Prince Anikita Ivanovich Repnin (Аники́та Ива́нович Репни́н; 1668 – 3 July 1726, in Riga) was a Russian general during the Great Northern War who superintended the taking of Riga in 1710 and served as the Governor of Livonia from 1719 until his death.

==Life==
Coming from the old Russian princely family Repnin, Anikita was one of the collaborators of Peter the Great, with whom he grew up. On the occasion of the Sophian insurrection of 1689, he carefully guarded Peter in the Troitsa Monastery, and subsequently took part in the Azov expedition, during which he was raised to the grade of general. He took part in all the principal engagements of the Great Northern War. Defeated by Charles XII at Holowczyn, he was degraded to the ranks, but was pardoned as a reward for his valour at Lesnaya and recovered all his lost dignities. At Poltava he commanded the centre.
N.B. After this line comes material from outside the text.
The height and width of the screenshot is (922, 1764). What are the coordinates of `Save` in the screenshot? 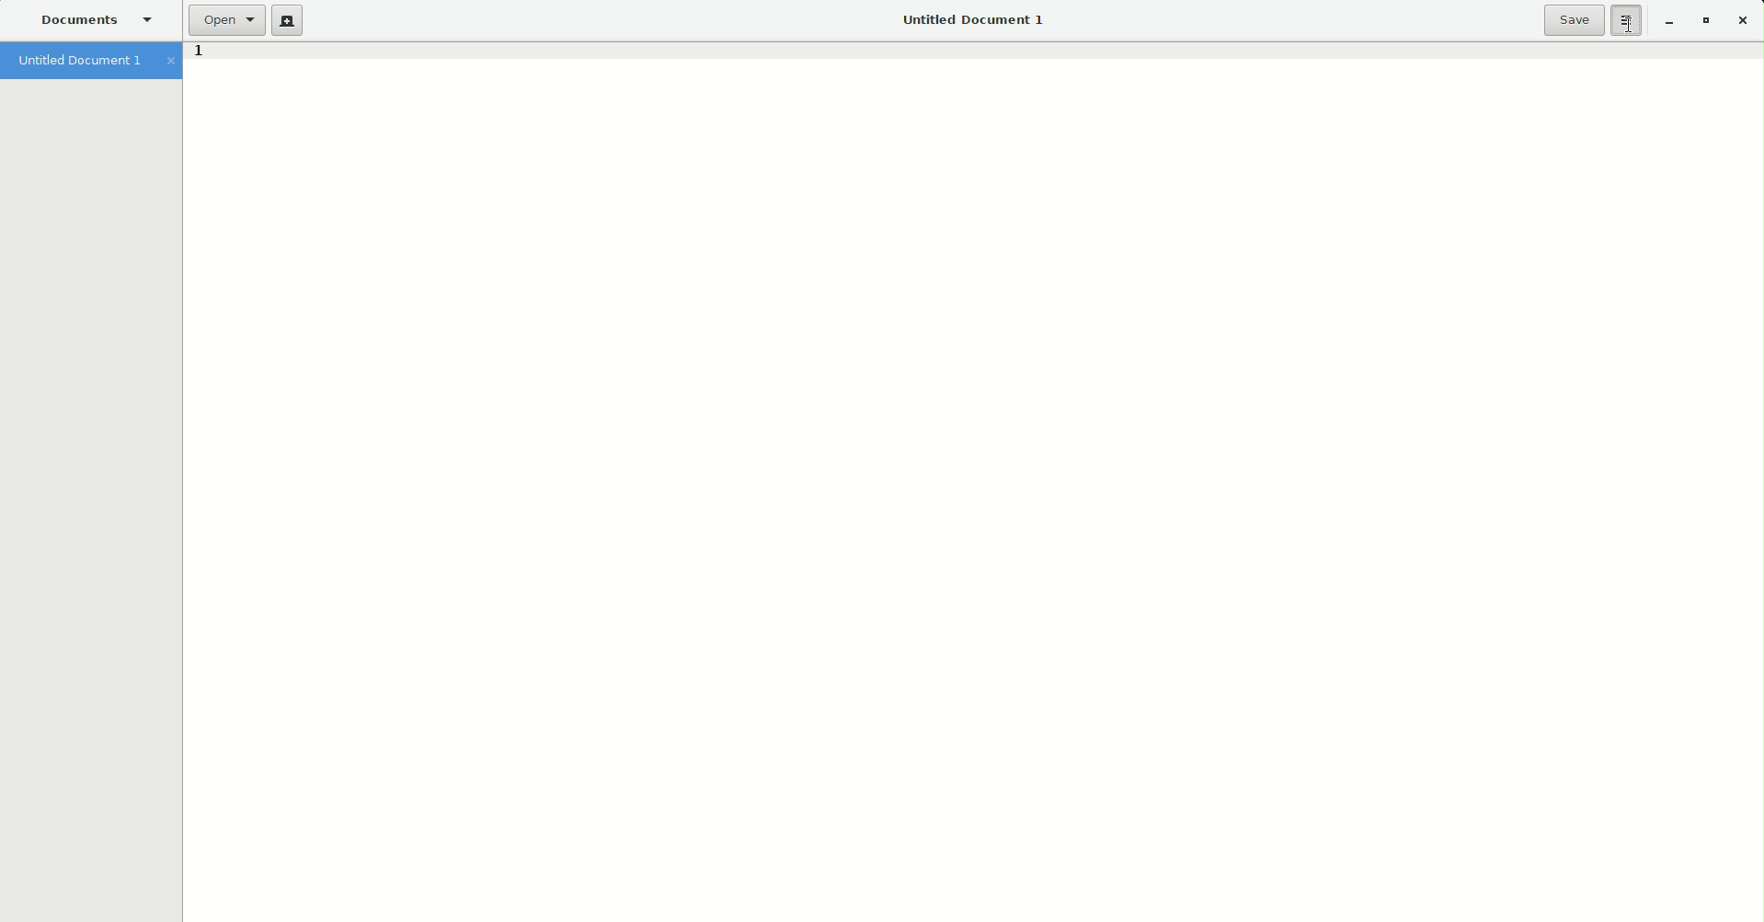 It's located at (1574, 20).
From Ukraine, he was transferred to the Baltic Provinces and was made the first Governor-General of Riga after its capture in 1710. In 1724, he succeeded the temporarily disgraced favorite, Menshikov, as war minister. Catherine I made him a field-marshal.

== Marriage and children ==

He married twice and had 3 sons and one daughter, including
- Vasily Anikitovich Repnin (1696–1748), commander in chief of the Russian Army during the War of the Austrian Succession.